Even though the pill or the film form of Suboxone isn’t made in a dose smaller than 2mg, the film can be cut up so that smaller, incremental dose decreases can be made below the 2mg mark. The patient can continue to follow the same slow, systematic method of tapering, but now with much smaller doses: 2mg to 1 mg, 1 mg to ½ mg.
By the time the patient takes that final step off of the Suboxone, there has been plenty of time for them to adjust and there should be little to no withdrawal symptoms. They may feel a bit tired for a couple of days, but it eventually passes and hopefully is also counteracted by the growing realization that they have finally reached their goal.

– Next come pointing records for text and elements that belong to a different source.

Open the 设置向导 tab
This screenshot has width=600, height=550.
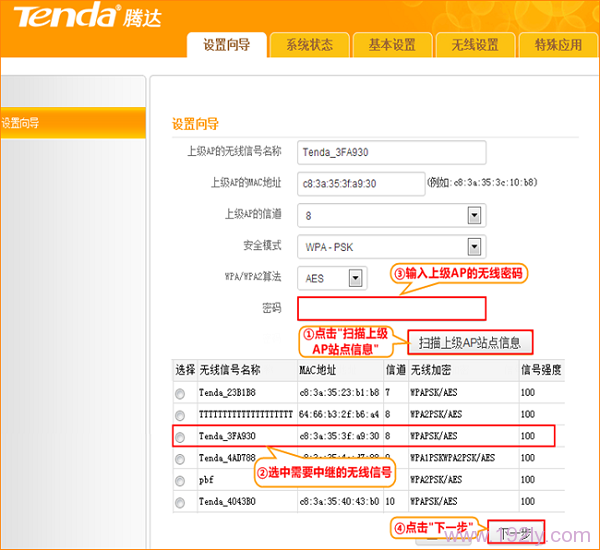click(x=226, y=45)
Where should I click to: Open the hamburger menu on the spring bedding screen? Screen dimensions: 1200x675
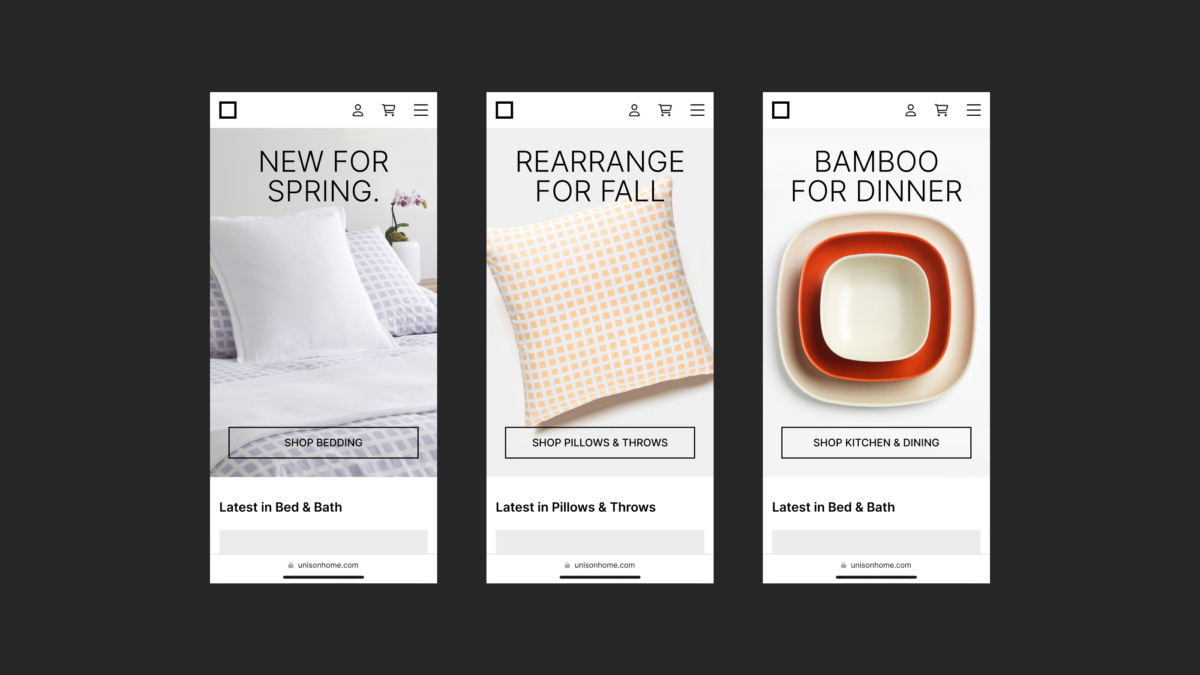[421, 110]
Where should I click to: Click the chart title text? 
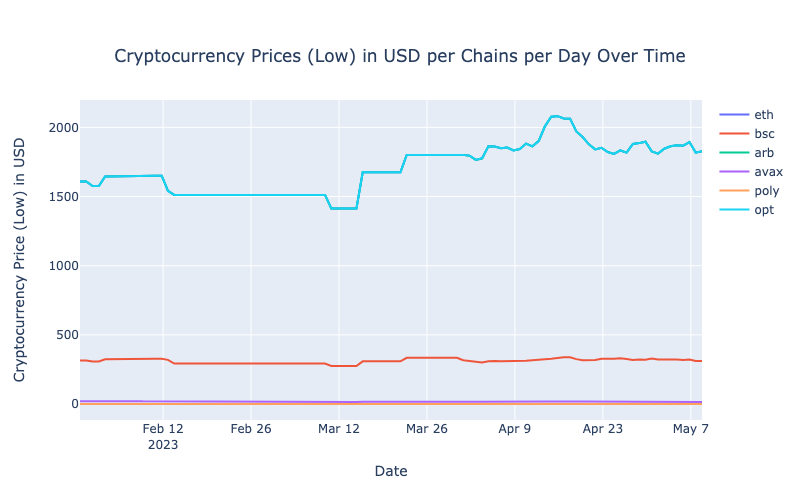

I will sometimes use, if indicated, an opioid receptor blocker, such as naltrexone, to help the patient make this final transition toward success. This may offer one additional safety net with its opiate receptor blockade effect as well as its anti-craving properties.
It’s Not for Everyone
This is simply one way to taper patients off Suboxone which I have found to be safe and effective. Just as there are no shortcuts to this methodical process, there are no sure outcomes.
Some patients will absolutely need to be on Suboxone indefinitely. Some individuals simply don’t tolerate the tapering process well, no matter how slow and methodical it is. It may be that their brain was more impacted from their drug use or it may simply be that their physiology is different enough that completely getting off of Suboxone is not an option. Whatever the reason or mechanism, we are still learning more about this process and many people are best served by receiving long-term Suboxone. These individuals have still done all of the hard work of recovery, and the opportunity to revisit tapering is still available down the road.
One unique patient population who may fall into the category of long-term Suboxone use is those patients with both addictive disorders and chronic pain. While many chronic pain sufferers actually do better off of opiates, there are exceptions. Suboxone is an excellent medication for these individuals because it can treat both addiction and pain when combined with therapy and psychosocial support.
An Opportunity For True Success
Getting off of Suboxone is an achievable goal for some patients. With the right collaborative relationship with their physician, patients have no reason to fear severe withdrawal symptoms or believe that a life free of opiates is not attainable. The entire process of a safe taper in a medically managed environment can of course be challenging, but it can also be incredibly rewarding as patients work toward their ultimate recovery goal.